Exercise description
Look through the listing below for the string "value". Show each line where it occurs.

-*-*-

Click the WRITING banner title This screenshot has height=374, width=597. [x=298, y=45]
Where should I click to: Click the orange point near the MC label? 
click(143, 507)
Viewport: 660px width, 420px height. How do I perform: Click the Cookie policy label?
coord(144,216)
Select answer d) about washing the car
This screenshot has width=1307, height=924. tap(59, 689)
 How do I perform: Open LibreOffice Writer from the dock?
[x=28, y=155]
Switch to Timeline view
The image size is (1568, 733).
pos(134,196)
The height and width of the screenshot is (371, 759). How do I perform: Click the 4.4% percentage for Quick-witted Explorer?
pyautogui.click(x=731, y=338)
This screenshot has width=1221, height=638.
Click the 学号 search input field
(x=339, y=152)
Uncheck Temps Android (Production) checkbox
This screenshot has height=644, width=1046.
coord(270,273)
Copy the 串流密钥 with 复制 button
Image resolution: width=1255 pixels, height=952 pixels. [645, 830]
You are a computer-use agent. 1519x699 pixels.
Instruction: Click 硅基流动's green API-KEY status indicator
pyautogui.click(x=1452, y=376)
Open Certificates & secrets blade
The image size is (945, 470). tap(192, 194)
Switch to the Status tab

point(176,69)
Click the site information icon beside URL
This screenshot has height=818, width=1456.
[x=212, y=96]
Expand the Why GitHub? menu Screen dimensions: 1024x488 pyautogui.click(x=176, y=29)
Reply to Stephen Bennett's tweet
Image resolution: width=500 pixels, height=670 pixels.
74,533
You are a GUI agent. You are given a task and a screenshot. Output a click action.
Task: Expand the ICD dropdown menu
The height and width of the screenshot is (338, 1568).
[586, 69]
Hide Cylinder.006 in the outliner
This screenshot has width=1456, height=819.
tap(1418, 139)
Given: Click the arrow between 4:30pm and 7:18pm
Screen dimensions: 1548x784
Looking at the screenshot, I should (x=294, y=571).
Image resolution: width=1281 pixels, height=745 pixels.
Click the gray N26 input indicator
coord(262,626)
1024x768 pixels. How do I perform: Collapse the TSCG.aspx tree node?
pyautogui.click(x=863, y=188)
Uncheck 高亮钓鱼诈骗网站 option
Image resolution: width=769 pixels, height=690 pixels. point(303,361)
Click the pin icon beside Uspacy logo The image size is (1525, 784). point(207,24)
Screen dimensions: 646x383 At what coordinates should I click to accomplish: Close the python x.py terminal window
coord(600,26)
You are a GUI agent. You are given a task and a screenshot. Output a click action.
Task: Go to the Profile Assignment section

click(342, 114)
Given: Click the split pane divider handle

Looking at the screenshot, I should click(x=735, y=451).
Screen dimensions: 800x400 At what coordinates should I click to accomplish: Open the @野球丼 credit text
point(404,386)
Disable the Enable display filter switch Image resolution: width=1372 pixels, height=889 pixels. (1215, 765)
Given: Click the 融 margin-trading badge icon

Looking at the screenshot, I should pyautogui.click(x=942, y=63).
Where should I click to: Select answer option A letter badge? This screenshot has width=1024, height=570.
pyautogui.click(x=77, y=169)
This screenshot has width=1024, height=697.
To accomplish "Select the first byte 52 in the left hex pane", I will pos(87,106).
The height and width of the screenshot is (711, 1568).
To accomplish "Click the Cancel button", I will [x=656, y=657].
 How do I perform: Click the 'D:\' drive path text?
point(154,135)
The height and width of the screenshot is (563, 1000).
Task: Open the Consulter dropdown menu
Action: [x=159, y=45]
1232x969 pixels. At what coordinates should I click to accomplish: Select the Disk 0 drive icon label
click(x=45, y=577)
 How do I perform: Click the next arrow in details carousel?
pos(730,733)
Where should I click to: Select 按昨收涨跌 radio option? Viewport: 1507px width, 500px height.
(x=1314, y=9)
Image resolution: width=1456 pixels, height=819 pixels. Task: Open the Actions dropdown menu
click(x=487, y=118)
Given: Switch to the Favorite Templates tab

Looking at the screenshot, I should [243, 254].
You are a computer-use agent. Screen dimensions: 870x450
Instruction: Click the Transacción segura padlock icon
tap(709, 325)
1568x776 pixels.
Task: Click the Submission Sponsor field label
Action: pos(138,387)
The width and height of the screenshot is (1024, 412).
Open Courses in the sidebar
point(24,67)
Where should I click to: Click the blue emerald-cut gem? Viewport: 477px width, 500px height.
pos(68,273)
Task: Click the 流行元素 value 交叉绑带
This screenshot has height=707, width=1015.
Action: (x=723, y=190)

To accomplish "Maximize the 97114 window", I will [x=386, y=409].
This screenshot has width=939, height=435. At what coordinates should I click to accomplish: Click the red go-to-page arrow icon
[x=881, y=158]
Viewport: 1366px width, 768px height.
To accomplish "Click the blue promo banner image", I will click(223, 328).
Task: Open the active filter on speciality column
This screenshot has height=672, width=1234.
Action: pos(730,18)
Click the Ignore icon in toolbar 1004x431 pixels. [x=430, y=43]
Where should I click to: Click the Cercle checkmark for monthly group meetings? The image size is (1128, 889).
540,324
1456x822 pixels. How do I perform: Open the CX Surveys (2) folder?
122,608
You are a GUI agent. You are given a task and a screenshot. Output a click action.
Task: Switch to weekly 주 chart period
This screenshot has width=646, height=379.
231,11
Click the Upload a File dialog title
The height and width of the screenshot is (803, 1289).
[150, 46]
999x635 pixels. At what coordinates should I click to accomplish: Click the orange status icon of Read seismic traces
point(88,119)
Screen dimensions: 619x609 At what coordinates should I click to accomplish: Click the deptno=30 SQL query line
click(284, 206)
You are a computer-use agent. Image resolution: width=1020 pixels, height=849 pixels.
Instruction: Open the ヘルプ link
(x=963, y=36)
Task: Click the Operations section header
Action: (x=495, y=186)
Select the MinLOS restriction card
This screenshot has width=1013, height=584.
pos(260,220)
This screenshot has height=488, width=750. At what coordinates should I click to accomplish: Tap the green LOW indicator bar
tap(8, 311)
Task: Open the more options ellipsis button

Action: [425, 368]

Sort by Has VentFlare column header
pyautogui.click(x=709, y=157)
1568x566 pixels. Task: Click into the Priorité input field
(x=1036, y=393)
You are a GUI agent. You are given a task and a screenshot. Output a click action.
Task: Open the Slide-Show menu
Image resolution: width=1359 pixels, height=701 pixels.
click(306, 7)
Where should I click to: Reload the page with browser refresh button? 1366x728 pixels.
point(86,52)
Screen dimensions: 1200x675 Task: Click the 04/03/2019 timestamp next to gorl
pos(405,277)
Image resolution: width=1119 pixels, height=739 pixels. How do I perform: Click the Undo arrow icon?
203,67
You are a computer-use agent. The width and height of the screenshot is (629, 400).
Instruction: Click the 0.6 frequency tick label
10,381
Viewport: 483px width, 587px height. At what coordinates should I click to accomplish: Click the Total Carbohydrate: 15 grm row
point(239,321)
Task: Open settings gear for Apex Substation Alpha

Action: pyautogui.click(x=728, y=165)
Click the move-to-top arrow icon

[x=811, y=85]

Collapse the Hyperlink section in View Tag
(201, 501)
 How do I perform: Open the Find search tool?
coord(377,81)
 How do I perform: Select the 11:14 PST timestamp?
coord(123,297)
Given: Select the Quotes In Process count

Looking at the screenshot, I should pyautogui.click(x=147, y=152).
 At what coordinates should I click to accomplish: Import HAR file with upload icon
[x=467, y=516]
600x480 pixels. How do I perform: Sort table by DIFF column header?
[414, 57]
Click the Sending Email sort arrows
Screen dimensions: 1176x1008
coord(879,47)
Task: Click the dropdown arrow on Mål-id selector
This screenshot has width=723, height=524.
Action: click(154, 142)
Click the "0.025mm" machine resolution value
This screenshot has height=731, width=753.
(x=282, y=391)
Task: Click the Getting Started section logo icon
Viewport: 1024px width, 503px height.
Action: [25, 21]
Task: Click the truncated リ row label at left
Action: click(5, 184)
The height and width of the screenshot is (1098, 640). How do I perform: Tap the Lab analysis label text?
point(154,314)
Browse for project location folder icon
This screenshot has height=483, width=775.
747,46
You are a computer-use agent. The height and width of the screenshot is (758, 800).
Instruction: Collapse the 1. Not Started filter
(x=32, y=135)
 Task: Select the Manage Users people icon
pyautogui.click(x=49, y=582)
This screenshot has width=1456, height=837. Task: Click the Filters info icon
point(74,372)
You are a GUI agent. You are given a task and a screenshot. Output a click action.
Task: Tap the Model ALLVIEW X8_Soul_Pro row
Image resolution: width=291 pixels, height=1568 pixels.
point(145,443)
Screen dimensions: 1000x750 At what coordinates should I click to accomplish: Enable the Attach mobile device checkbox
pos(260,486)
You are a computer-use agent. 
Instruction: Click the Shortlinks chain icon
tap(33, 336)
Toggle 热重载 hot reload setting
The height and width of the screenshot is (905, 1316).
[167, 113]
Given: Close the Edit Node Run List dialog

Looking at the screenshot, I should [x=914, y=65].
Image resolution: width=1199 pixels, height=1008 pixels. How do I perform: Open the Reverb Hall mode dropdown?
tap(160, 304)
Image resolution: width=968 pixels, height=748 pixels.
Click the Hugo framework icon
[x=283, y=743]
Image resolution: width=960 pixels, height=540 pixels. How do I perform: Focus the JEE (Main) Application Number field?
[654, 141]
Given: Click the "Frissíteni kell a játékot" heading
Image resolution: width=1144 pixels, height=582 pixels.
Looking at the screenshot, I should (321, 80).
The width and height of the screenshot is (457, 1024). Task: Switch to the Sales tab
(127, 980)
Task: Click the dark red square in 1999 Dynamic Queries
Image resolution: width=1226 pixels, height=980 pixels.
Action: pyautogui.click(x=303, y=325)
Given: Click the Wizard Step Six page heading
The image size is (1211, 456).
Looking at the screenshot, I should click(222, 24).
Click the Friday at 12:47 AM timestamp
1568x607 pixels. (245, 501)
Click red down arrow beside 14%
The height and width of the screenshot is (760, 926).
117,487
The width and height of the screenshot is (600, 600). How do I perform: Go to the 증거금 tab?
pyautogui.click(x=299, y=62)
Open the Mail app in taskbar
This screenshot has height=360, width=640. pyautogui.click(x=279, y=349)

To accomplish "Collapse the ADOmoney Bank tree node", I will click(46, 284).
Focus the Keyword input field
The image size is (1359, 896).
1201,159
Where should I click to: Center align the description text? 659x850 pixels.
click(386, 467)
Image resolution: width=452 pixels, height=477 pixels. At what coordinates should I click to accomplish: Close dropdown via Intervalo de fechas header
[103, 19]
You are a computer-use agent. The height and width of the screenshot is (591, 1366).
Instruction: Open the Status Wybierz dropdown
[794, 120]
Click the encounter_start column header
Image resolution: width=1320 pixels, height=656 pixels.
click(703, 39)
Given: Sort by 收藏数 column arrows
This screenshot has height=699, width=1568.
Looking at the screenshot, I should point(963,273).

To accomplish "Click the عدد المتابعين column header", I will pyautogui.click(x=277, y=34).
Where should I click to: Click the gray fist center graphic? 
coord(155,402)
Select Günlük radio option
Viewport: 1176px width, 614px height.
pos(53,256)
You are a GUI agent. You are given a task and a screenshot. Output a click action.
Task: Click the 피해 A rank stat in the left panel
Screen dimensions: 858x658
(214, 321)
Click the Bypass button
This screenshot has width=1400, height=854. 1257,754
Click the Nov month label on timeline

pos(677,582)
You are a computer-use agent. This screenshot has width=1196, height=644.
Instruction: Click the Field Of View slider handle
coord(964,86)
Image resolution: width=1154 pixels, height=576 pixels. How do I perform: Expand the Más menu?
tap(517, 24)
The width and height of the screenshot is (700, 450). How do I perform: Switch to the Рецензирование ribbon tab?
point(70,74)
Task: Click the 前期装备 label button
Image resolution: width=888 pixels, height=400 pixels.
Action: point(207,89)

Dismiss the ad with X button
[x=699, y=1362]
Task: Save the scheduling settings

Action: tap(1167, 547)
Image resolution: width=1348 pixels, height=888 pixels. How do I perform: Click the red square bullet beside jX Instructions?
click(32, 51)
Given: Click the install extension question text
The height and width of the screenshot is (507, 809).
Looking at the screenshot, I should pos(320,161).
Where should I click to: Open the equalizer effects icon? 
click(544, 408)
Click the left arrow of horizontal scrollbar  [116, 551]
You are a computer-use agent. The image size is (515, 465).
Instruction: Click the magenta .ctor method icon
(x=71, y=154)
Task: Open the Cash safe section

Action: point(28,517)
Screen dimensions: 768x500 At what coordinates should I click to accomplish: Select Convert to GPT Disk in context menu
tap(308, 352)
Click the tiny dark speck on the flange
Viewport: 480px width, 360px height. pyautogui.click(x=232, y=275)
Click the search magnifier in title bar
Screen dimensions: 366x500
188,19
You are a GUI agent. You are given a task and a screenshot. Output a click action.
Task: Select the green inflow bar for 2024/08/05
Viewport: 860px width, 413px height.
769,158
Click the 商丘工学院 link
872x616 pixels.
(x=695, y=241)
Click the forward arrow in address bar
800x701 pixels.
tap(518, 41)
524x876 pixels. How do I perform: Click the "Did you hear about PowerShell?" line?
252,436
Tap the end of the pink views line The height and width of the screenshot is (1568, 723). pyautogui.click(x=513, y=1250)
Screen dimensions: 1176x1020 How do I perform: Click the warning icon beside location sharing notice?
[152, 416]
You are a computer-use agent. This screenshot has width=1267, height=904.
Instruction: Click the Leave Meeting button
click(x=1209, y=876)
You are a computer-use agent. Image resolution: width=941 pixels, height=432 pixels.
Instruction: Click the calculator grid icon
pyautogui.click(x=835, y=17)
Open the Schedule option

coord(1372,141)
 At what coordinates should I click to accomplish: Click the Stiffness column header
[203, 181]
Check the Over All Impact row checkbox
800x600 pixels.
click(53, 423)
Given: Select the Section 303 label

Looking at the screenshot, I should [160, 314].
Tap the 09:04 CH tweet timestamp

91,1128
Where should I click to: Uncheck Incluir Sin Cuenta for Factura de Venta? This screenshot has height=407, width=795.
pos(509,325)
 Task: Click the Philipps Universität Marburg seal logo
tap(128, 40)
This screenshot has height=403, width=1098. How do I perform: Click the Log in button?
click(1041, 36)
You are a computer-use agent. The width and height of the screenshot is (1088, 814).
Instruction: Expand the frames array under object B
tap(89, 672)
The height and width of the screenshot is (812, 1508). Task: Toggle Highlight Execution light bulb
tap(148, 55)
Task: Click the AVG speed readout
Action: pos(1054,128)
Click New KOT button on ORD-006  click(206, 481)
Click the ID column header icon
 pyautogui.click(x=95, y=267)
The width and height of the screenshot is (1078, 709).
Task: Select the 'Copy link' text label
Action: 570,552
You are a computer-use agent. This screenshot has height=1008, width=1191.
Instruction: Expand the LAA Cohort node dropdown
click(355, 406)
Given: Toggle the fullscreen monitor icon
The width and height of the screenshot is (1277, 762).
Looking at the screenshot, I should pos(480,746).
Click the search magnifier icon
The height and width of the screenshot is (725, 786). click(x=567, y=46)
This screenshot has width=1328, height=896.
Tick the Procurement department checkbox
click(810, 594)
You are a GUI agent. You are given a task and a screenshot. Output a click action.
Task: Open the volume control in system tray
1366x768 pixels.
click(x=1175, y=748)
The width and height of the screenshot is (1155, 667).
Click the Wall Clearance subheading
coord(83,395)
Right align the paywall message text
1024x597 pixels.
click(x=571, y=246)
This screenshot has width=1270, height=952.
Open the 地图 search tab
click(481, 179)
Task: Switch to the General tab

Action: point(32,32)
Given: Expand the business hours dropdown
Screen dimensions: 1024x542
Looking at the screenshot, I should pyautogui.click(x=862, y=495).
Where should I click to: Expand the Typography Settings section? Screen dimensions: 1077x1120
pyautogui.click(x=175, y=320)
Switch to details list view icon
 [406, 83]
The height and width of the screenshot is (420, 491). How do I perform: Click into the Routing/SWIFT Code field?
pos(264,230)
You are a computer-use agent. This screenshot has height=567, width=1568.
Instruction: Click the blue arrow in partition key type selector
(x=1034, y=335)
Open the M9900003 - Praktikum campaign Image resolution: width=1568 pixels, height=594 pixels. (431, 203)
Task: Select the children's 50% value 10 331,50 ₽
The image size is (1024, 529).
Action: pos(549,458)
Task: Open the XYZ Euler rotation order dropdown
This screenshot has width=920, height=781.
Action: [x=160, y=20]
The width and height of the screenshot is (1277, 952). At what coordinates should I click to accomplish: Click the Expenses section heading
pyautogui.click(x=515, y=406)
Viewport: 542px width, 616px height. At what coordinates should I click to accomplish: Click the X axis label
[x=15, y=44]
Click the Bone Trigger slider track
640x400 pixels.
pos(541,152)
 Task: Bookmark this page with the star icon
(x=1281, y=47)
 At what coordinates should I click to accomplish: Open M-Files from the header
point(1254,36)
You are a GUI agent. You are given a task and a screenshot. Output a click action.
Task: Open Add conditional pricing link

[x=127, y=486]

-*-*-

Exercise result
Task: Click the 流行元素 value 交叉绑带
Click the "0.025mm" machine resolution value
Task: Select the children's 50% value 10 331,50 ₽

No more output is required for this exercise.